The first installment in our For Your Consideration series is “Pink Grapefruit,” a ten-minute short by the writer-director Michael Mohan. The film—which premièred at Sundance, in January, and went on to win a jury award at South by Southwest—takes place in a serene vacation home in the Palm Springs desert. A young woman (Wendy McColm) arrives there with her friends, a slightly older married couple (Nora Kirkpatrick and Matt Peters), and we quickly learn that they are subjecting her to a rather intense version of a blind date: a single man she’s never met (Nathan Stewart-Jarrett) will soon be joining them for the weekend. Like any jaded millennial, the woman greets the impending setup with a sense of dread: “These things never work out!” she says on the car ride out. But, when her suitor arrives, things don’t go quite as expected. (And without spoiling anything, we hope, we should note that this film contains sexual situations.)

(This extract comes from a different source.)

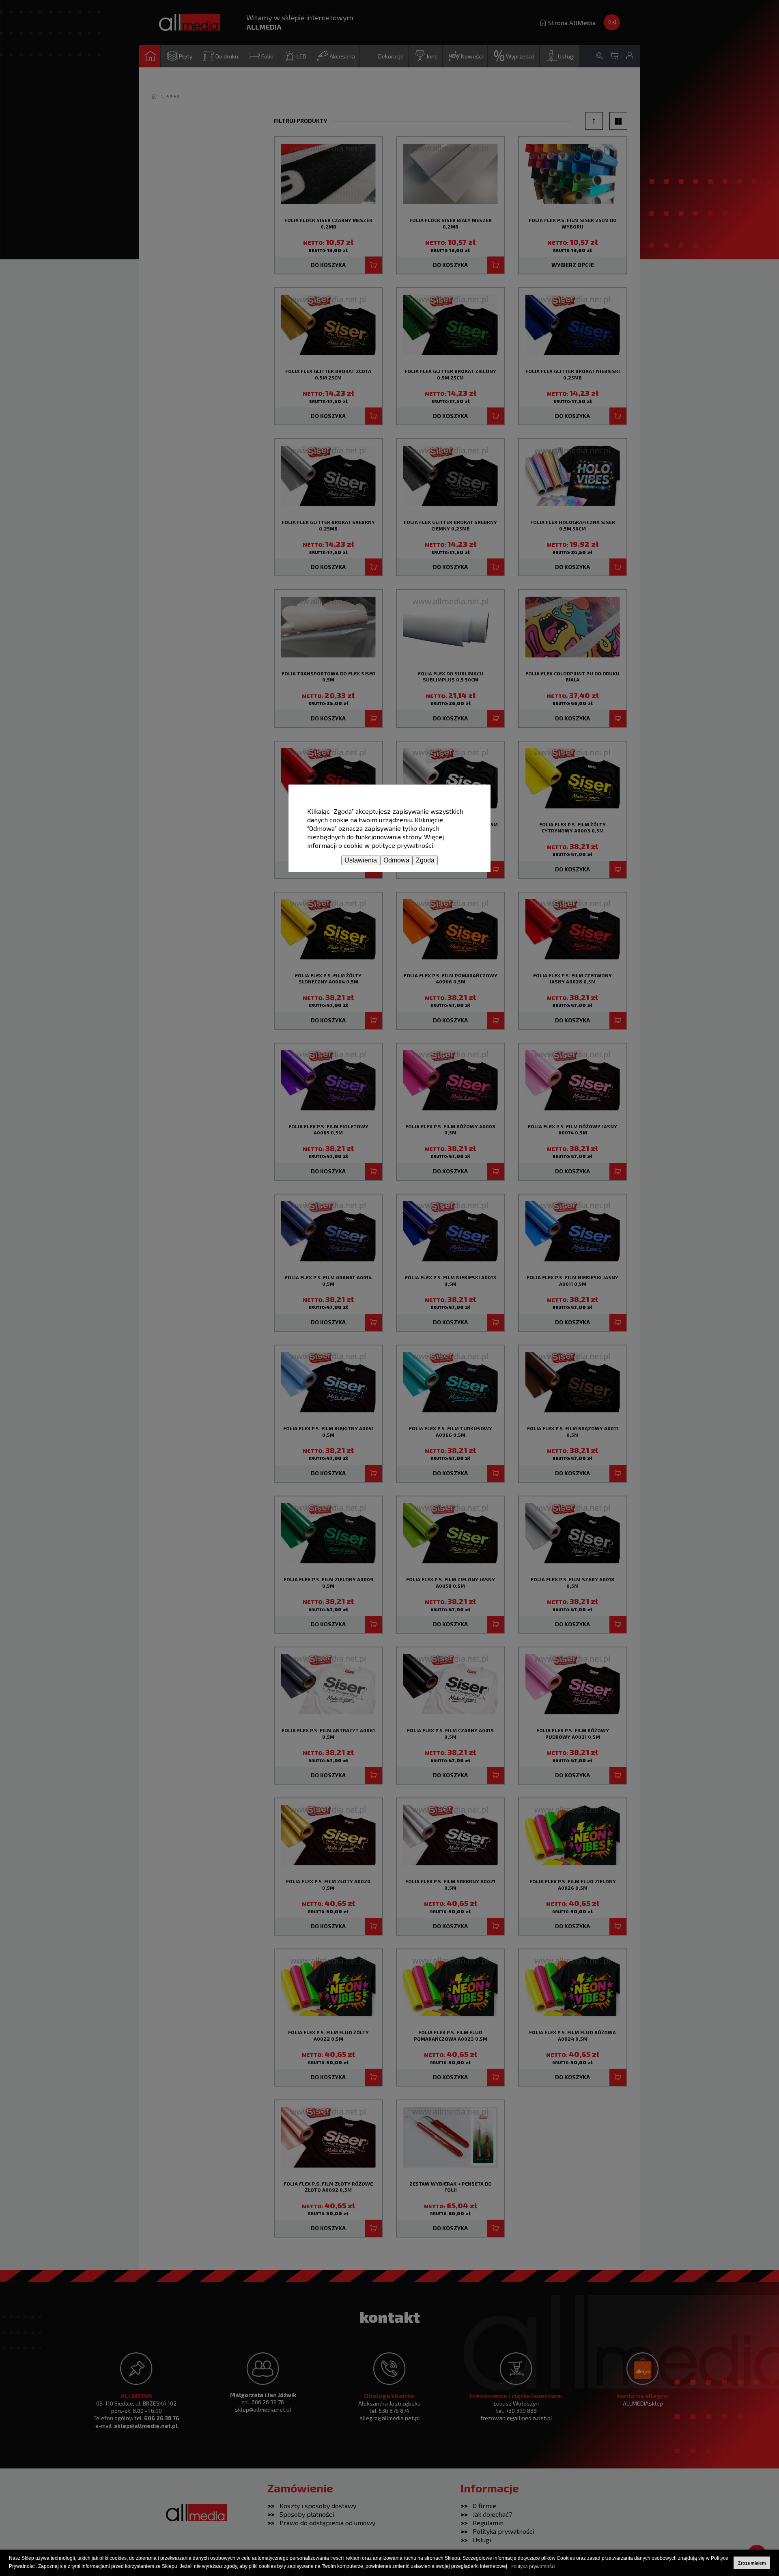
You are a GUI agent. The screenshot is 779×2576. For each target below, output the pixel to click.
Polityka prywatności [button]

Mohan’s previous work has, like “Pink Grapefruit," often centered on young adults negotiating rituals of romance and sex, and their shifting expectations and desires. His 2011 short film, “Ex-Sex,” follows a former couple who decide to reunite and hook up for a day, with no strings attached. “Save the Date,” a 2012 romantic comedy, stars Lizzy Caplan and Alison Brie as sisters with polar-opposite attitudes toward romantic commitment. The characters in these stories are appealingly recognizable, the rhythms of their speech as generationally specific as their hapless mating rituals. “It’s only gonna be weird if you make it weird,” the ex-girlfriend tells the ex-boyfriend in “Ex-Sex,” when proposing their rendezvous.
But the story in “Pink Grapefruit,” of a young couple’s first encounter, turns out to be, as Mohan has put it, a cinematic Trojan horse. Shot in lush colors, with lingering images of the arid California hills, the film also makes use of an eerie desert silence, and the voyeurism of the glass-walled vacation home suggests that something pernicious is afoot between the two couples. What Mohan was really interested in exploring, he said, is how young adults “measure our happiness and success by comparing it to those around us.”
Mohan, who also directs music videos and commercials (like a pair of very fun short films for Kate Spade, starring Anna Kendrick and Lily Tomlin), is currently beginning work on a new film project called “The Ends.” Co-written with Chris Levitus, who also co-wrote “Pink Grapefruit,” the film portrays the life of a young woman by examining her past breakups. Mohan said, “We want to show how our past relationships shape the person we ultimately become.”
For viewers of “Pink Grapefruit,” he has a piece of practical advice: “If you’re out at Starbucks … you should probably wait until you get home to watch it so nobody in your immediate vicinity thinks you’re a creep.”